Written instruction :: Rescale the lines from the one holding "Liên hệ (495, 36)" through the end of the records, both included, by writing each line out again with its request and multiplying every coordinate in the answers by 2.1, rounded to the nearest whole number with halves going up. Give only those lines.

(Target position records)
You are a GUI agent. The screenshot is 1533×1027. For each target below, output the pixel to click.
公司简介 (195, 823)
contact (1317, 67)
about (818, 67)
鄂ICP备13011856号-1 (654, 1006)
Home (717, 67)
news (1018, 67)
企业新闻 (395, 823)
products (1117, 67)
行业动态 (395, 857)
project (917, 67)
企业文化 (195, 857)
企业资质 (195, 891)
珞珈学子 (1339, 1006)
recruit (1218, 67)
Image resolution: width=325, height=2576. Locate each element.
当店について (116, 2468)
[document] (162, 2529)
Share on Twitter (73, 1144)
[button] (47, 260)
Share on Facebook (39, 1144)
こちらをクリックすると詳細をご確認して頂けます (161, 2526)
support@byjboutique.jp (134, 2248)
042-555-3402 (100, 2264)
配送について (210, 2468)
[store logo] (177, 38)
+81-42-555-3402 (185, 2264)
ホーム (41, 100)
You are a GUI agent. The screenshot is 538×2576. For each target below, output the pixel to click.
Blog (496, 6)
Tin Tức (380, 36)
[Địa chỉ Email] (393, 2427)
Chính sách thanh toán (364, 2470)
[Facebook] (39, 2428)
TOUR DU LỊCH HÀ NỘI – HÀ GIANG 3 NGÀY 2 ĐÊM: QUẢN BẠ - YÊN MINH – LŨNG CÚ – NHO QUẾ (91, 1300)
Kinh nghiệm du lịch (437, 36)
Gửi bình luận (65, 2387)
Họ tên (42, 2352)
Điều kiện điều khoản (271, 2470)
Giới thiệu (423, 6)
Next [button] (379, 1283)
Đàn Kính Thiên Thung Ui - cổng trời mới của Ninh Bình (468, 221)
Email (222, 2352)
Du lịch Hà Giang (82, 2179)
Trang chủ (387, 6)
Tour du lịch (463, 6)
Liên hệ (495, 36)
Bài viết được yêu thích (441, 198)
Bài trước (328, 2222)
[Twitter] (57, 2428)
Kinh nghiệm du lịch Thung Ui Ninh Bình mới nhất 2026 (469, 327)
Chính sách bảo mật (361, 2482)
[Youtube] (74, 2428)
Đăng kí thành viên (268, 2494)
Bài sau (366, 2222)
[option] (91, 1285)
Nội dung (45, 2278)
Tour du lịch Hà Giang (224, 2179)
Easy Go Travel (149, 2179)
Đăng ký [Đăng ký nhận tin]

Answer ::
Liên hệ (1040, 76)
Bài viết được yêu thích (926, 416)
Bài trước (689, 4666)
[Twitter] (120, 5099)
Kinh nghiệm du lịch Thung Ui Ninh Bình mới nhất 2026 (985, 687)
Chính sách bảo mật (758, 5212)
[Youtube] (155, 5099)
Đăng kí thành viên (563, 5237)
Bài sau (769, 4666)
[option] (191, 2699)
Nội dung (95, 4784)
Tour du lịch Hà Giang (470, 4576)
Easy Go Travel (313, 4576)
Đăng ký [Đăng ký nhận tin]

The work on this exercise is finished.